Member of the Nevada Assembly from the 37th district
- Incumbent
- Assumed office November 9, 2022
- Preceded by: Andy Matthews
- In office November 7, 2018 – November 4, 2020
- Preceded by: Jim Marchant
- Succeeded by: Andy Matthews

Personal details
- Born: 1975 (age 50–51) Las Vegas, Nevada, U.S.
- Party: Democratic
- Spouse: Marc McDermont
- Education: University of California, San Diego (BS) Arizona State University (JD)
- Website: www.backusfornevada.com

= Shea Backus =

American politician and attorney (born 1975)

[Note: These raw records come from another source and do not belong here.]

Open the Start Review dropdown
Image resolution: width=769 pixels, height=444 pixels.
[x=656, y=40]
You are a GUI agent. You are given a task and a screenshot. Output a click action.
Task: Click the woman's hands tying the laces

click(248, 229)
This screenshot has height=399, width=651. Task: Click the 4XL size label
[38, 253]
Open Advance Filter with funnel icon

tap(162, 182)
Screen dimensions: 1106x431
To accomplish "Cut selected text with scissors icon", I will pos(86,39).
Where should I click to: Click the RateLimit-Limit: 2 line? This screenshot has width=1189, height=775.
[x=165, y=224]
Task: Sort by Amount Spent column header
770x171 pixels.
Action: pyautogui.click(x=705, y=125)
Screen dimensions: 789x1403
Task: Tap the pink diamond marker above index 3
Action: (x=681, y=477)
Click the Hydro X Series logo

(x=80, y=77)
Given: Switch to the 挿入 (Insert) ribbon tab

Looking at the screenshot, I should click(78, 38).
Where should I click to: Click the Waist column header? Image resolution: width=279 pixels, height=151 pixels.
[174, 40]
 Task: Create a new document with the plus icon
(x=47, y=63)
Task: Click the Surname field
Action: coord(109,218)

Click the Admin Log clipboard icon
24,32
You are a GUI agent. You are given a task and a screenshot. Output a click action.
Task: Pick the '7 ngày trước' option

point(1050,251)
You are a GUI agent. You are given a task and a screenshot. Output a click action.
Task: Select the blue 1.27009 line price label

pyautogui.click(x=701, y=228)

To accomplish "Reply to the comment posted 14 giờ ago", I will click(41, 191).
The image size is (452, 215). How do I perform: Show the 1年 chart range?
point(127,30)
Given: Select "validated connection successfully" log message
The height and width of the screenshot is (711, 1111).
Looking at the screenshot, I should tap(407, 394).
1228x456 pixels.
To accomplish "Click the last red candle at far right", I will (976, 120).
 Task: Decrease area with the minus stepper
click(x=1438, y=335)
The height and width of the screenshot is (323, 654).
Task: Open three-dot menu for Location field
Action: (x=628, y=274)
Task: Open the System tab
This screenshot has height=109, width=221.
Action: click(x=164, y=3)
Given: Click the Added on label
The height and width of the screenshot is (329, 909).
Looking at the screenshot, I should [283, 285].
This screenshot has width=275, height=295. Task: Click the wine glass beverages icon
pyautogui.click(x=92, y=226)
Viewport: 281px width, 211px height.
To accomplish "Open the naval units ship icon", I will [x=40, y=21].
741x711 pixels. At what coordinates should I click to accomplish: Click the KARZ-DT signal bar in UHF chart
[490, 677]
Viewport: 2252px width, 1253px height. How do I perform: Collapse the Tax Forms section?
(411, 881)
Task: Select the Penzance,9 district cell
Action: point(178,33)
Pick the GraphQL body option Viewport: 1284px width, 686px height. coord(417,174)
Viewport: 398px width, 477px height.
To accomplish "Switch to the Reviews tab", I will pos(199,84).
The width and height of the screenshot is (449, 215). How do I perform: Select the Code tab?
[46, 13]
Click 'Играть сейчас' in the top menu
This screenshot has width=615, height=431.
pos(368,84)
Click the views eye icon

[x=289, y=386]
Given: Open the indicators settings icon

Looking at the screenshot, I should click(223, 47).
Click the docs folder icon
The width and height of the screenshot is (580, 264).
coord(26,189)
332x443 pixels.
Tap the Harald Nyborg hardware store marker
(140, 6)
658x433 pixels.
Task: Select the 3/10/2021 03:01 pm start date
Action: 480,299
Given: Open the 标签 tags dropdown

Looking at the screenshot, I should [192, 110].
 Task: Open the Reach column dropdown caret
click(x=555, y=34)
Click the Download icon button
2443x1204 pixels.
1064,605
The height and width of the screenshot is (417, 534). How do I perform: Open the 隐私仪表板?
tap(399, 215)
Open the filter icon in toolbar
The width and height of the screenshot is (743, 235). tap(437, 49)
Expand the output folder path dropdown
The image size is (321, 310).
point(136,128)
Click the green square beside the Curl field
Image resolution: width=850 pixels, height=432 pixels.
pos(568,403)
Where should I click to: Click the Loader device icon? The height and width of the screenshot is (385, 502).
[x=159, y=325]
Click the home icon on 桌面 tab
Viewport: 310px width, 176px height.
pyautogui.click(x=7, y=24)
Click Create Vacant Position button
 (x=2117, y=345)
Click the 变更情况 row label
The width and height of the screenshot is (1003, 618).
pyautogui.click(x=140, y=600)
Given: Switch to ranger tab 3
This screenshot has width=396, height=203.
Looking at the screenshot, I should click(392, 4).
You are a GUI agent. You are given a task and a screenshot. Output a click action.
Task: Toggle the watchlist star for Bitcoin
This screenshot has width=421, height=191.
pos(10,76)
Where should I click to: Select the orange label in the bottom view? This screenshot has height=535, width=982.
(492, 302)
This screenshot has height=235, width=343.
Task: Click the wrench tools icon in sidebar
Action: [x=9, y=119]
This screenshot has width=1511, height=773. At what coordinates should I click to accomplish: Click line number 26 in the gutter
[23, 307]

Shea Backus (born 1975) is an American politician and attorney serving as a member of the Nevada Assembly from the 37th district.

==Early life==
Backus was born in 1975 in Las Vegas, Nevada, a third generation Nevadan. After graduating from Ed W. Clark High School in 1993, Backus earned a B.S. in management science from the University of California, San Diego in 1998 and both a Juris Doctor and Indian Law Certificate from the Sandra Day O'Connor College of Law at Arizona State University in 2003.

==Career==
Backus has been a member of the State Bar of Nevada since 2003. In 2018, Backus was elected to the Nevada Assembly, representing the 37th district.

==Personal life==
Backus is married to Marc McDermont.